• WHAT IS BEING ASKED: Print the passage below about the novel Attachments word for word, in full.

• TEXT SECTION:
==================================================
Attachments, Judith Rossner’s most recent novel, could as easily be entitled “Disentanglements,” since as the title implies, the novel attempts to describe and explore not only the ties that bind people together but also the reasons they break apart. To fulfill her purpose, Rossner creates two female characters and two male so that she can depict the whole range of relationships of pairs of lovers and pairs of friends: the friendship of the women, of the men, of one man and one woman, and the intimate pairing of male and female lovers. Certainly her premise, stated so succinctly in the title, is not unusual in the novel, and she has dutifully created appropriate characters to act out her purpose. Yet it is Rossner’s deliberation that seems to have resulted in the central core and the central problem of the book: the two men are Siamese twins, joined by a twenty-inch piece of flesh on their abdomens.
==================================================
• INFORMATION PROVIDED:

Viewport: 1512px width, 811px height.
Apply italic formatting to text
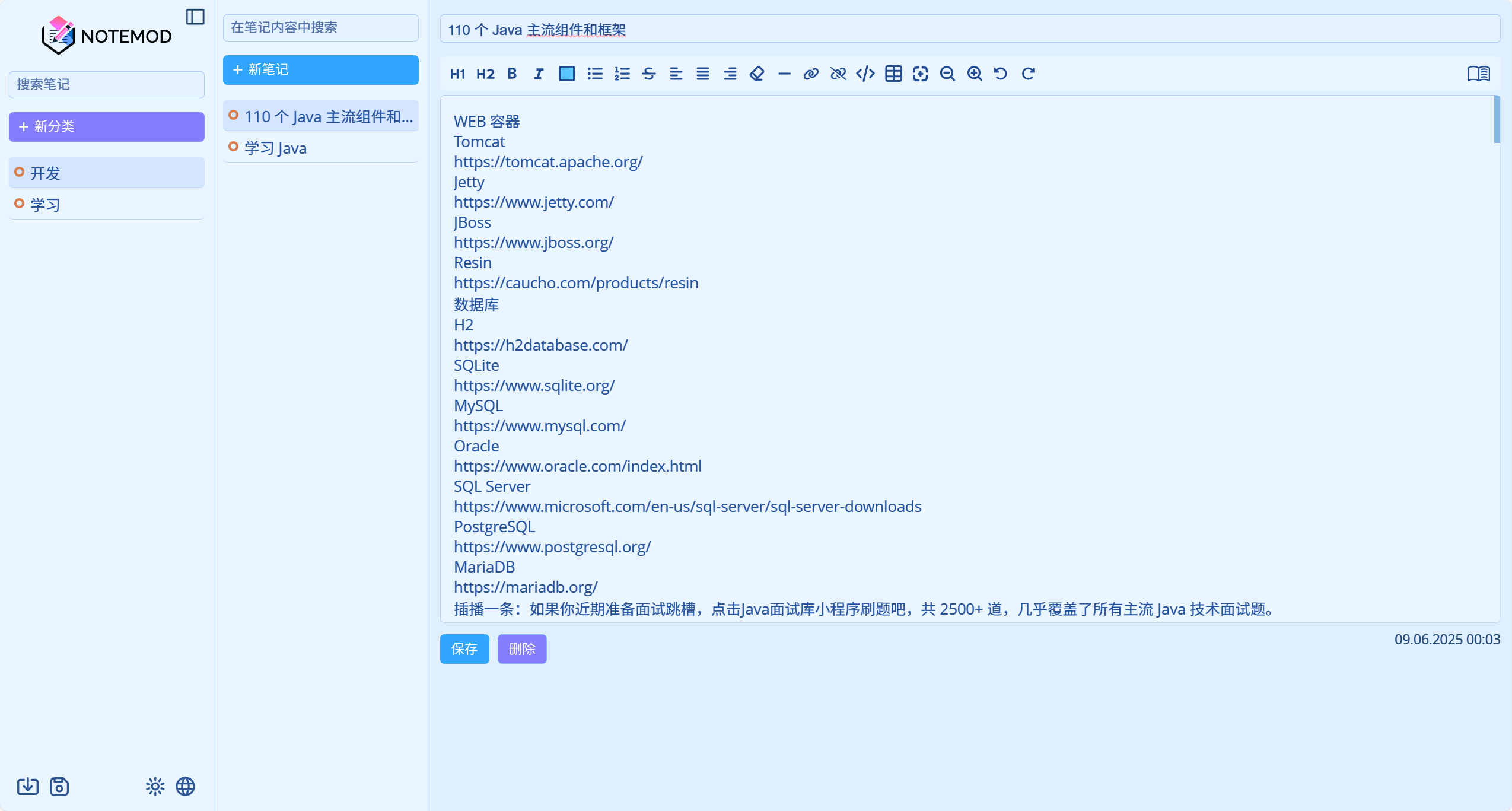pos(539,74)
==================================================
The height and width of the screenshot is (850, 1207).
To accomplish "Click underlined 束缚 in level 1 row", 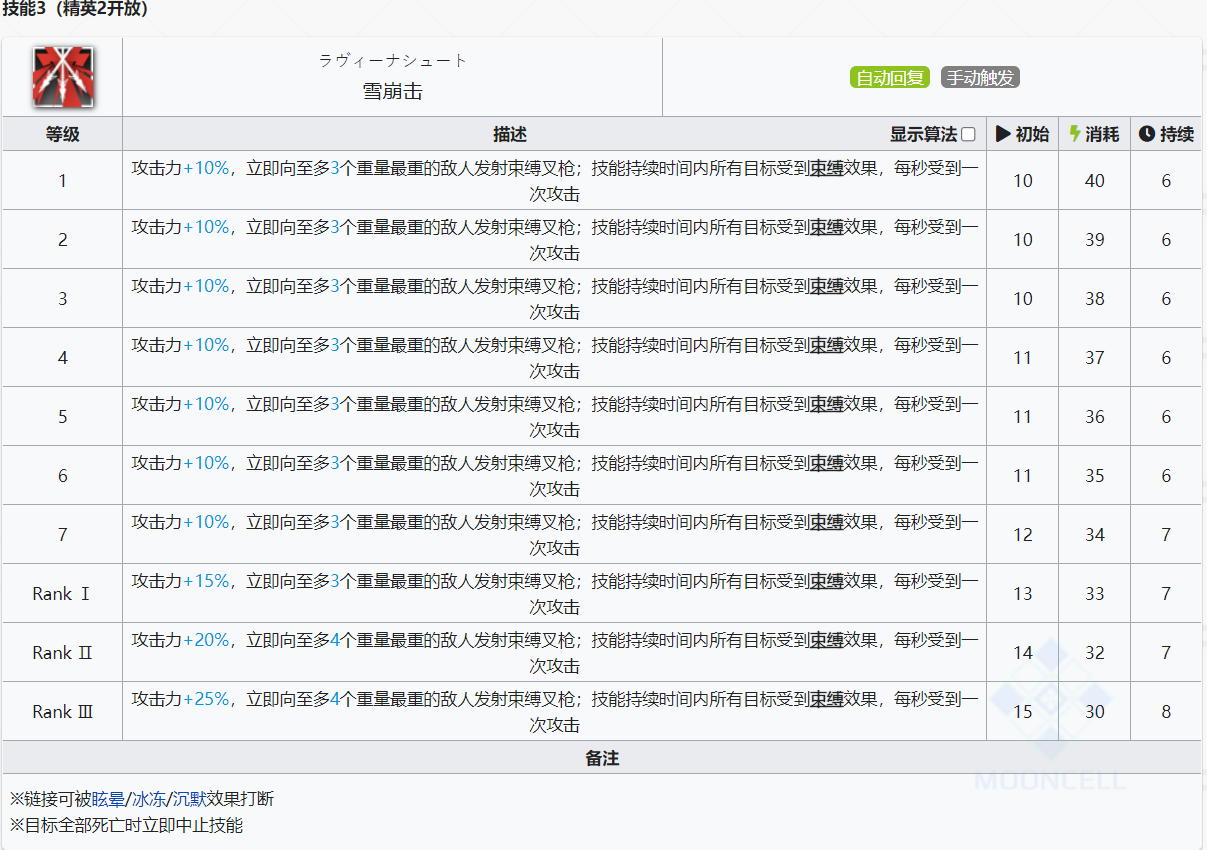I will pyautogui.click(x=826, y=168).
==================================================
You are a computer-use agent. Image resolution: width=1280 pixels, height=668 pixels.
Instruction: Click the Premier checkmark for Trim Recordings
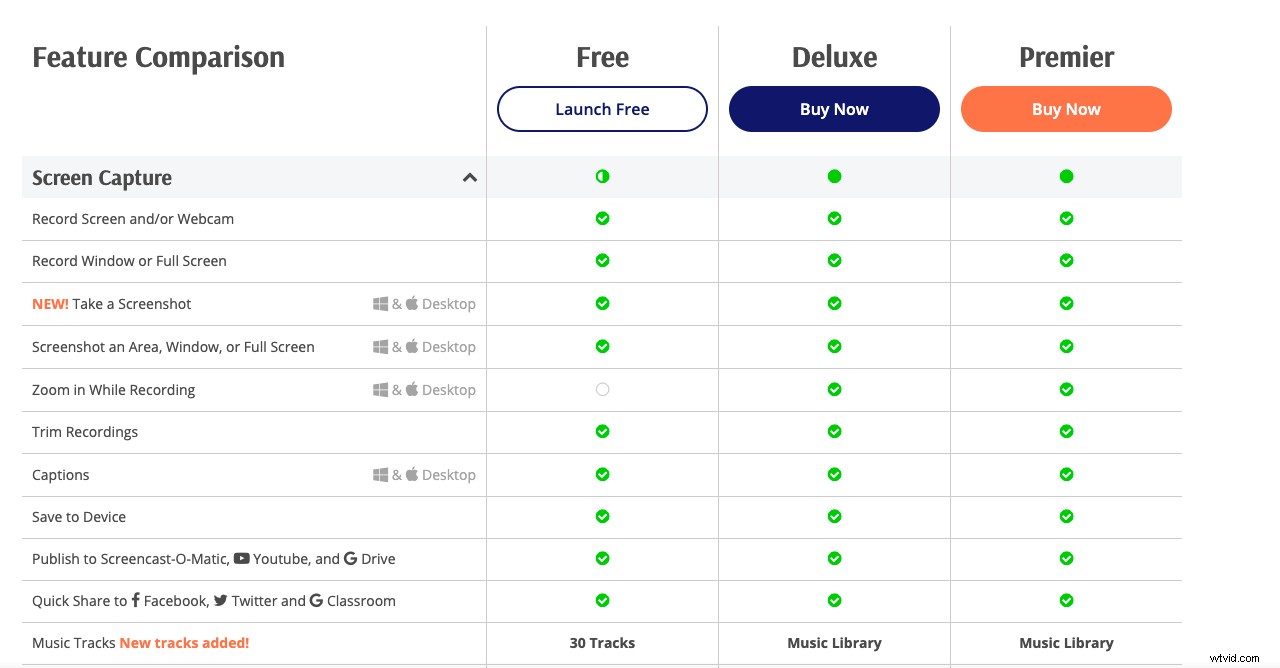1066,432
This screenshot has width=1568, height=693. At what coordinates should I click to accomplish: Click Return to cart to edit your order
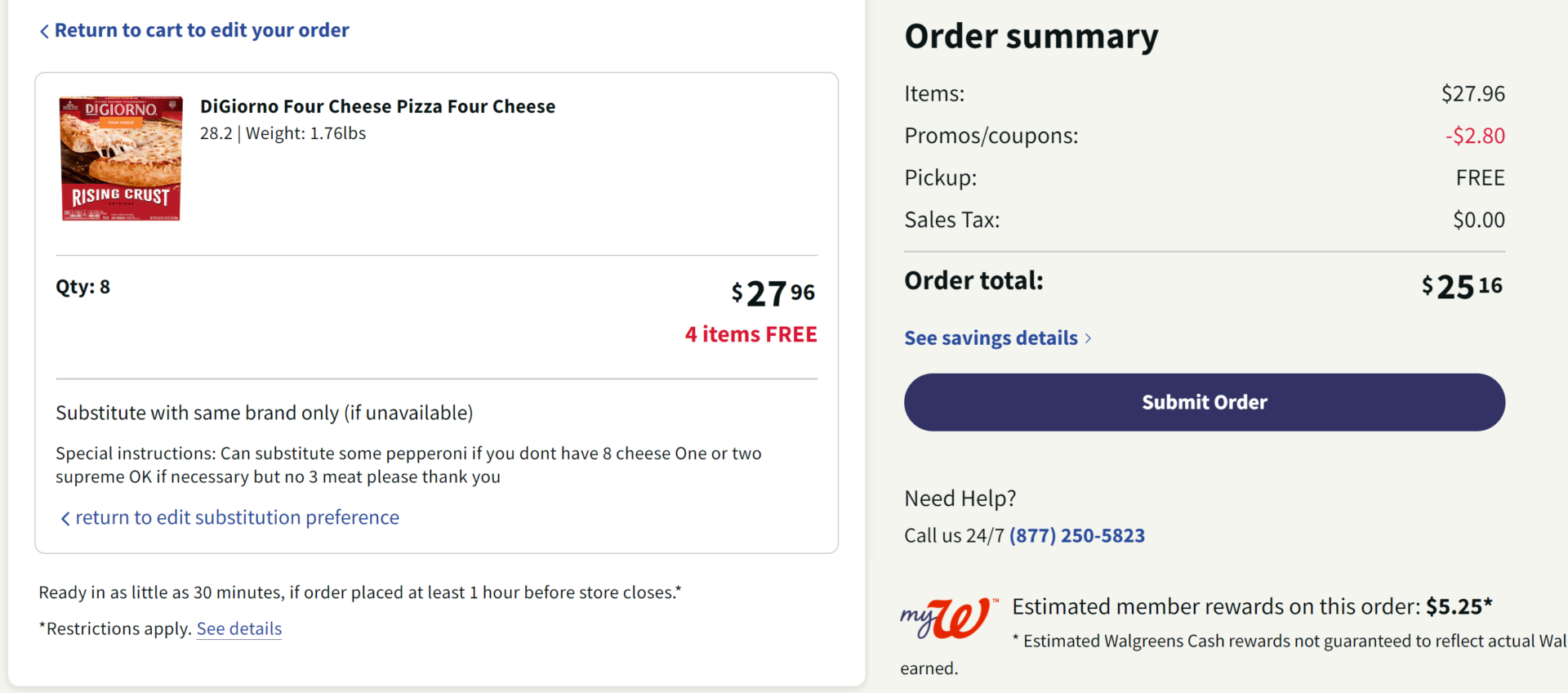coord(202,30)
==================================================
• THE SOLUTION:
Attachments, Judith Rossner’s most recent novel, could as easily be entitled “Disentanglements,” since as the title implies, the novel attempts to describe and explore not only the ties that bind people together but also the reasons they break apart. To fulfill her purpose, Rossner creates two female characters and two male so that she can depict the whole range of relationships of pairs of lovers and pairs of friends: the friendship of the women, of the men, of one man and one woman, and the intimate pairing of male and female lovers. Certainly her premise, stated so succinctly in the title, is not unusual in the novel, and she has dutifully created appropriate characters to act out her purpose. Yet it is Rossner’s deliberation that seems to have resulted in the central core and the central problem of the book: the two men are Siamese twins, joined by a twenty-inch piece of flesh on their abdomens.